------ RECORDS SUPPLIED ------

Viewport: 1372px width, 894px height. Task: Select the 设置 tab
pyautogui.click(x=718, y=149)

------
------ RECORDS SUPPLIED ------

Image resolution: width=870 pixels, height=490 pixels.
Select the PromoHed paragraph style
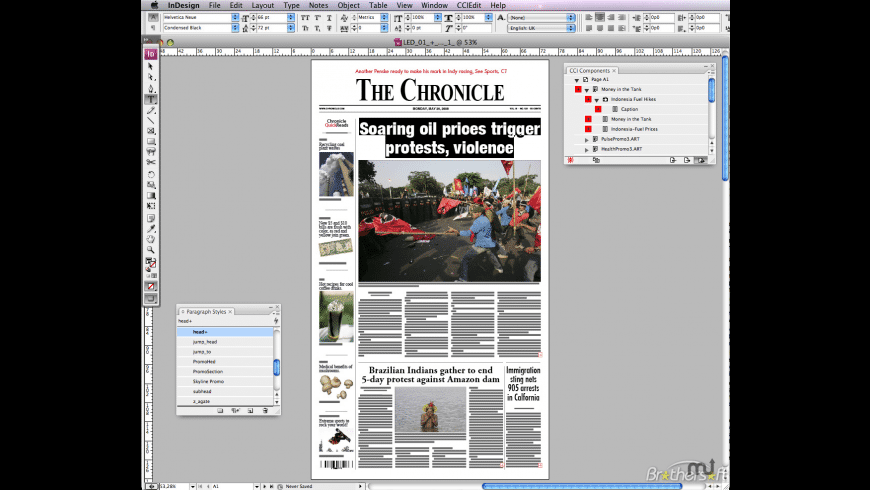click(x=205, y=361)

------
------ RECORDS SUPPLIED ------

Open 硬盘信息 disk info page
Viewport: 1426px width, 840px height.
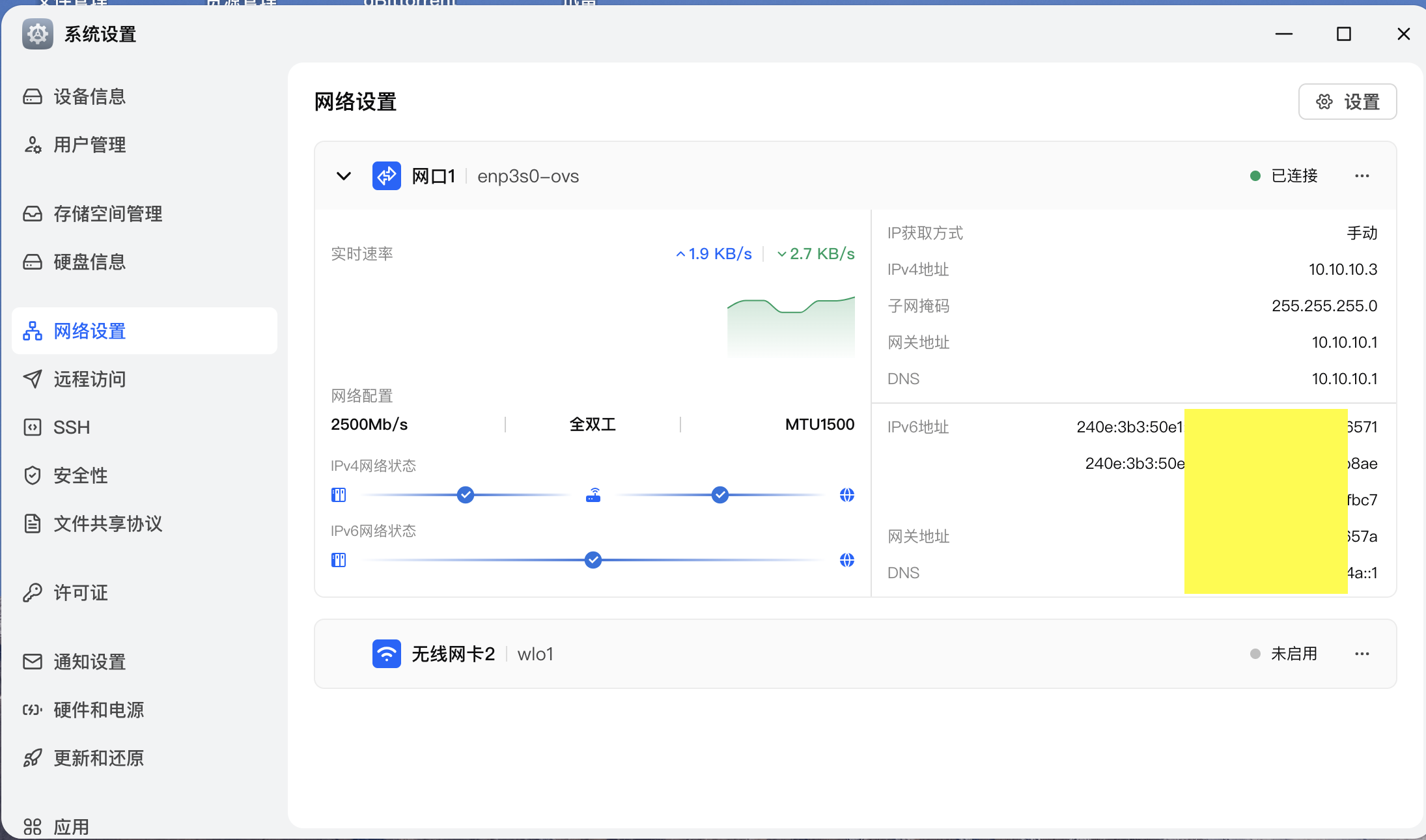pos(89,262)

------

→ WHAT NEEDS TO BE DONE: Convert the records in the stretch from the line containing "Viewport: 1372px width, 894px" through the line containing "pyautogui.click(x=718, y=149)" into a two-column CSV with the headers instruction and action. Give one row per record, with each value in its own quoted field and any line breaks replaced by spaces.

→ TASK SOLUTION:
instruction,action
"Viewport: 1372px width, 894px height. Task: Select the 设置 tab","pyautogui.click(x=718, y=149)"